Osmanlı döneminde “şerbethane” adı verilen özel bölümlerde hazırlanan bu içeceklerin, yalnızca belirli bir bölgeye ait olmadığı vurgulanarak, “coğrafi işaret” yerine “geleneksel ürün adı” kapsamında tescil edilmesi hedefleniyor. Başvurunun kabul edilmesi halinde Osmanlı şerbetleri, tüm Türkiye’de koruma altına alınarak daha geniş kitlelere ulaştırılacak.
BŞEÜ Meslek Yüksekokulu Gıda İşleme Bölümü Öğretim Görevlisi Mesut Kaplan, Osmanlı şerbetlerinin sadece bir içecek olmadığını, içerdiği doğal bileşenlerle sağlık açısından birçok fayda sunduğunu belirtti. Gül yaprakları, hibiskus, zencefil, zerdeçal, tarçın ve karanfil gibi malzemelerle hazırlanan şerbetlerin, bağışıklık sistemini destekleyici ve sindirimi kolaylaştırıcı etkileri olduğunu ifade etti. Osmanlı mutfağında bal veya pekmezle tatlandırılan bu içeceklerin, kan şekeri dengesini korumada da etkili olduğu biliniyor.
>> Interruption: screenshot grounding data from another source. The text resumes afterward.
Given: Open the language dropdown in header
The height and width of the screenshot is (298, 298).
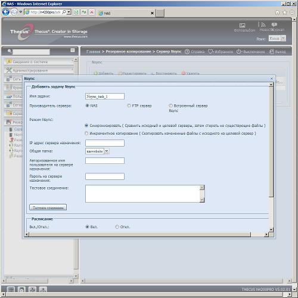Looking at the screenshot, I should [x=284, y=38].
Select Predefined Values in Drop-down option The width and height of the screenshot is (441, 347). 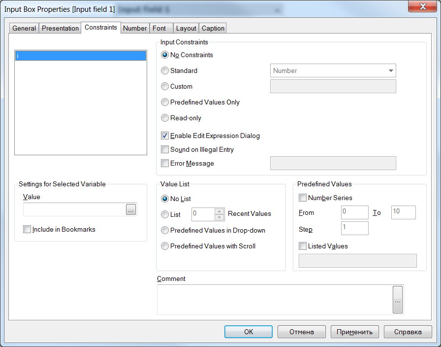[x=165, y=230]
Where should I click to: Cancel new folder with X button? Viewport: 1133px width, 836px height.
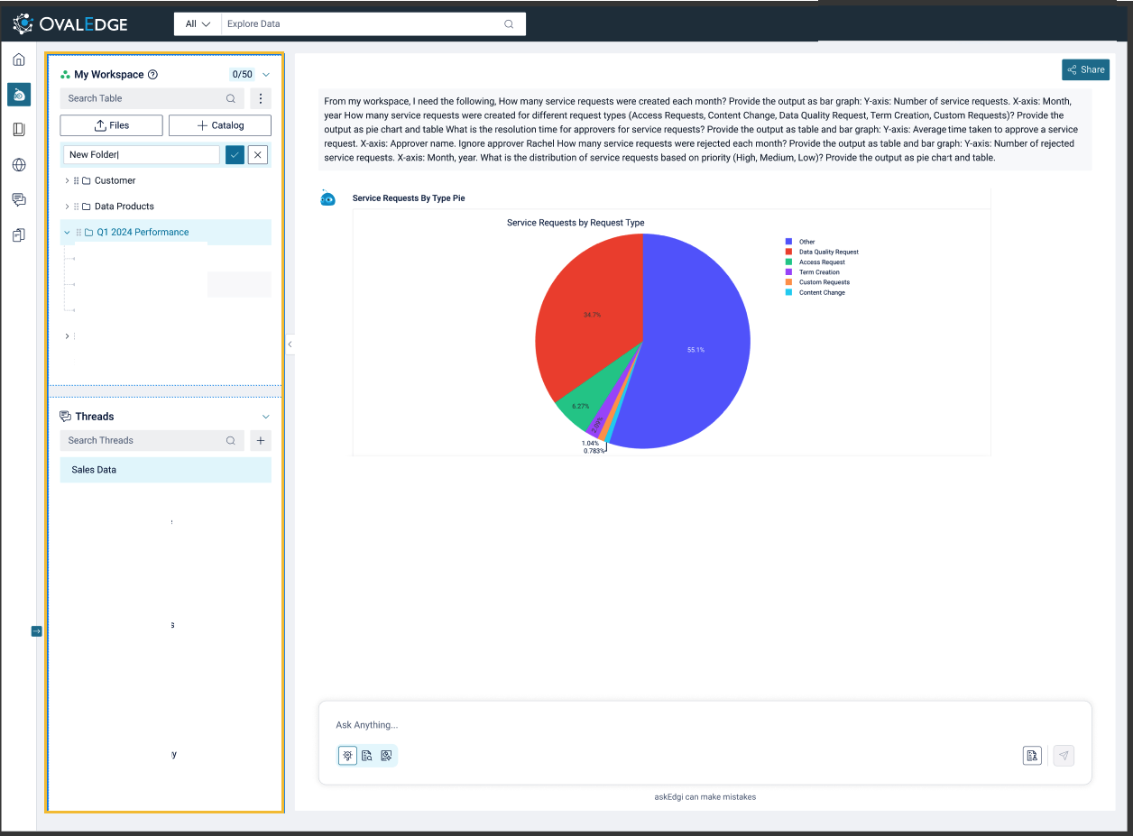pos(258,155)
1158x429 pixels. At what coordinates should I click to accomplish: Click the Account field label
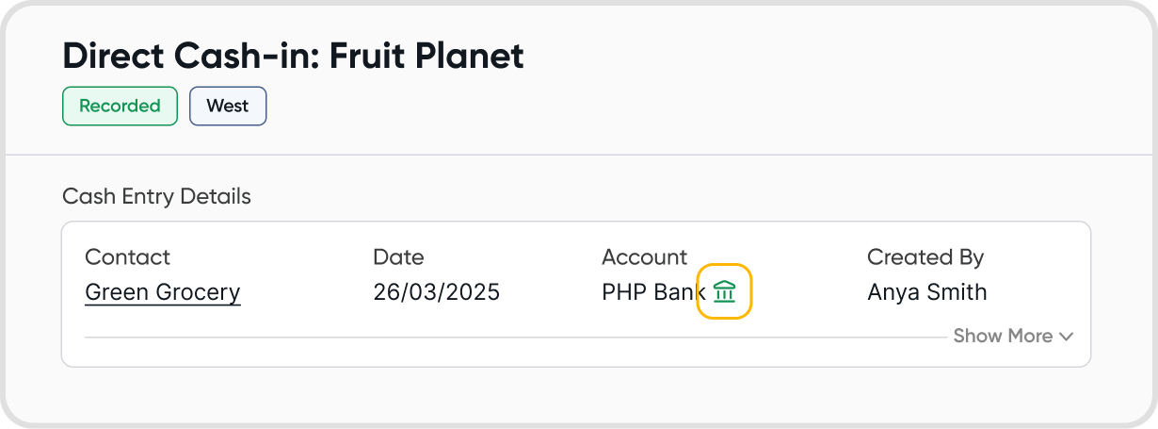645,256
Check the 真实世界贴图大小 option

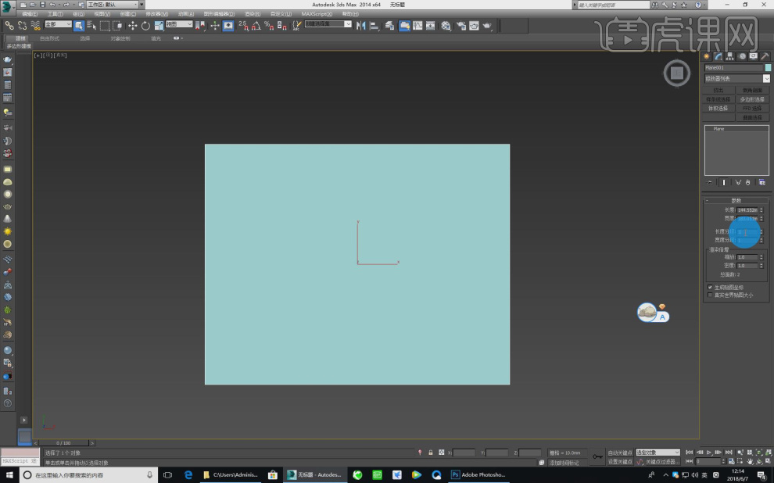point(709,295)
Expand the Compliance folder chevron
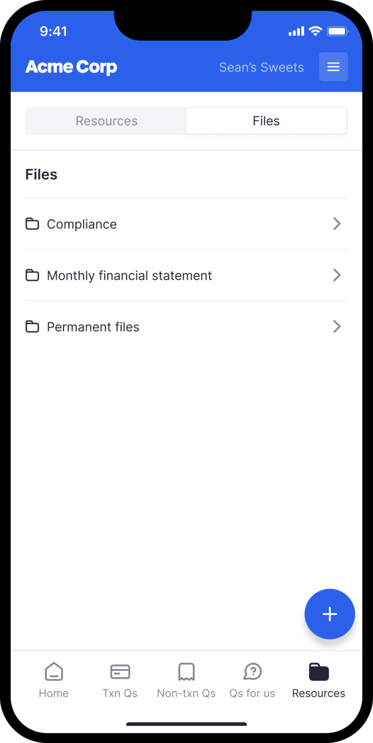This screenshot has width=373, height=743. pos(337,224)
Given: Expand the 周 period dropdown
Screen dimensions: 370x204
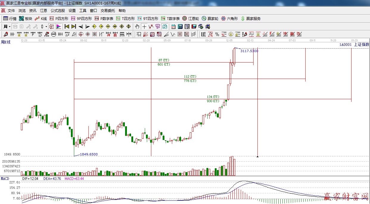Looking at the screenshot, I should pyautogui.click(x=6, y=27).
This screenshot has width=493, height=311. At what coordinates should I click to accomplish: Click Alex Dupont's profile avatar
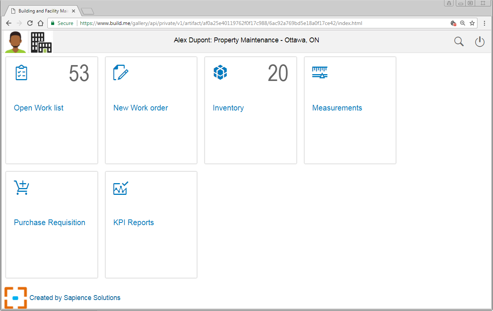(16, 42)
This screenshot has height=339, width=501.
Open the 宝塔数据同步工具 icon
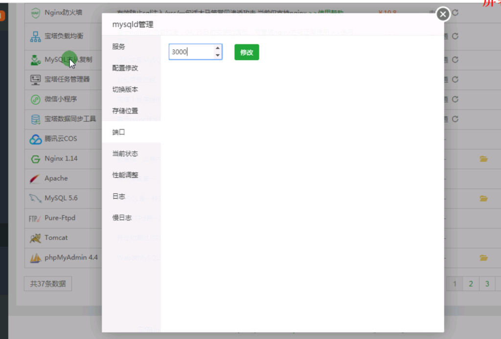[x=36, y=119]
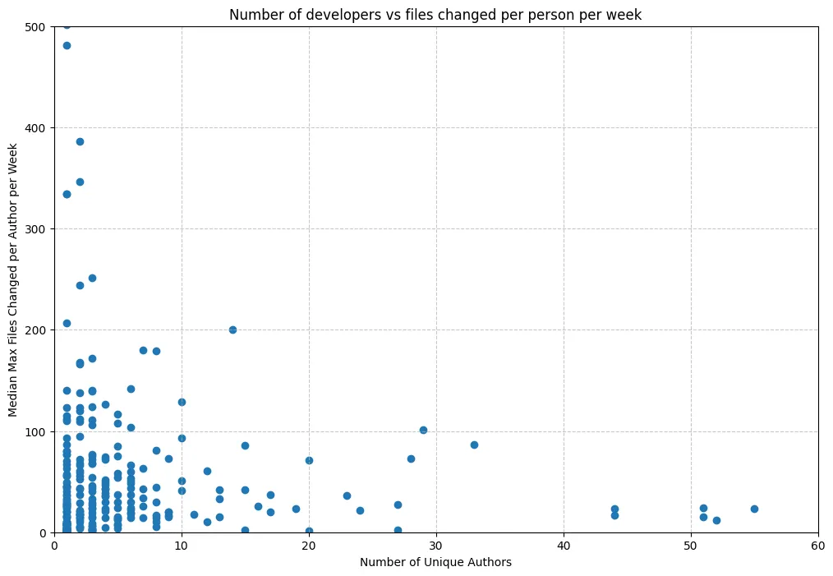Click the data point at 28 authors

point(411,458)
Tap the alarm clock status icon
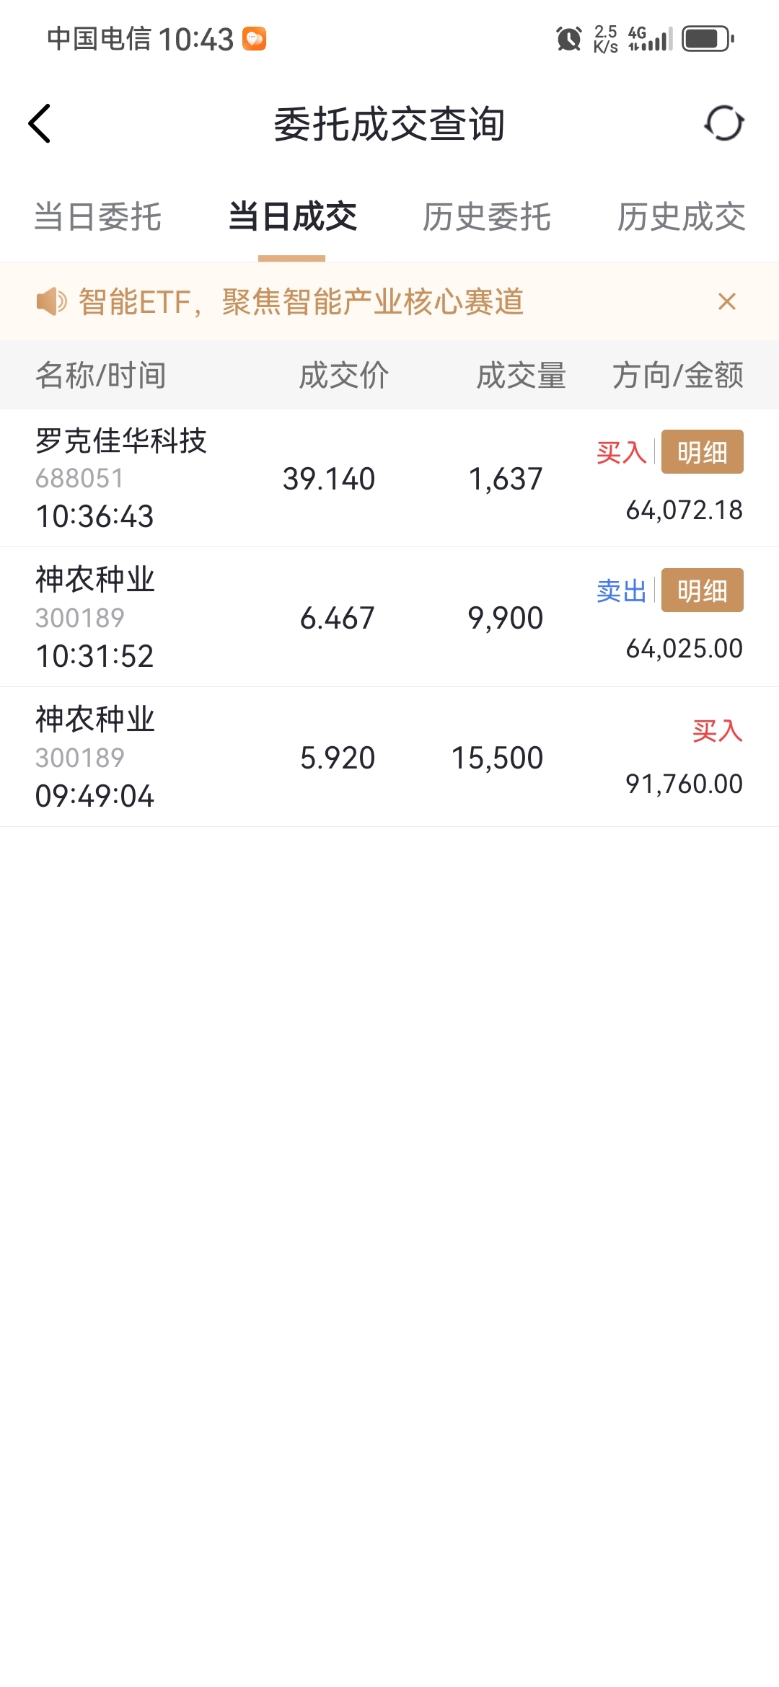This screenshot has width=779, height=1687. [569, 38]
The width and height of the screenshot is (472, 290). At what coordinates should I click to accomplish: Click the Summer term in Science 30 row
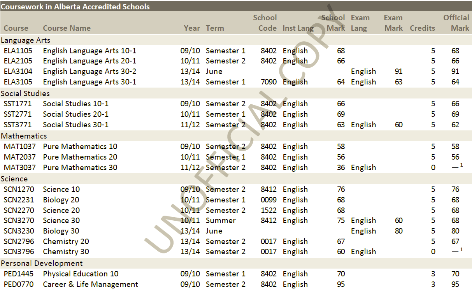[x=221, y=221]
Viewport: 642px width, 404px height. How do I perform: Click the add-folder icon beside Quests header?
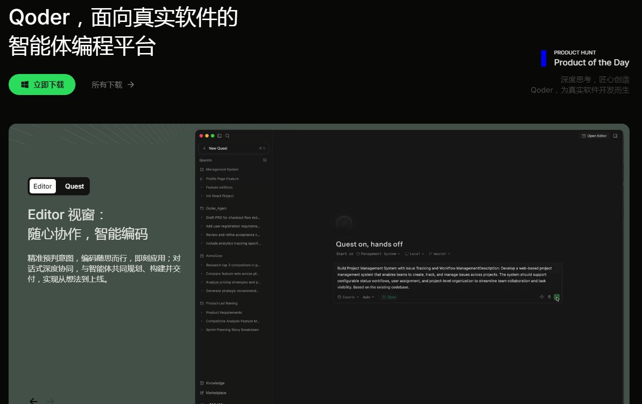pos(265,160)
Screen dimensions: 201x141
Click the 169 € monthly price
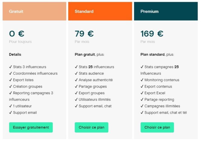[152, 34]
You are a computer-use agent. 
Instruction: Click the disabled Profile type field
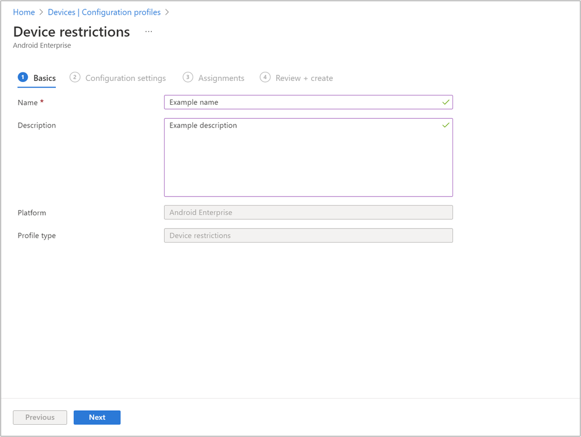click(308, 236)

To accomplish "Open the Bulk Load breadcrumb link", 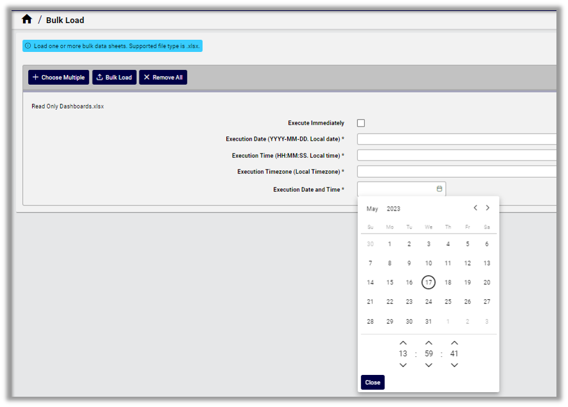I will [x=65, y=20].
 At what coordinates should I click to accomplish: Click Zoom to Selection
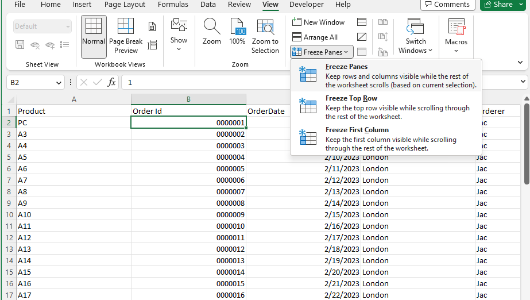[265, 37]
Kaplan, Osmanlı şerbetlerinin yalnızca Bilecik’e özgü olmadığını, tüm Türkiye’yi kapsayan bir kültürel miras niteliği taşıdığını vurguladı. Bu nedenle tescil sürecinin ulusal düzeyde gerçekleştirildiğini belirterek, “Şerbet, Türk mutfak kültürünün önemli bir parçasıdır. Geleneksel ürün adıyla tescillenmesi, bu lezzetin daha fazla kişiye ulaşmasını sağlayacaktır.” dedi.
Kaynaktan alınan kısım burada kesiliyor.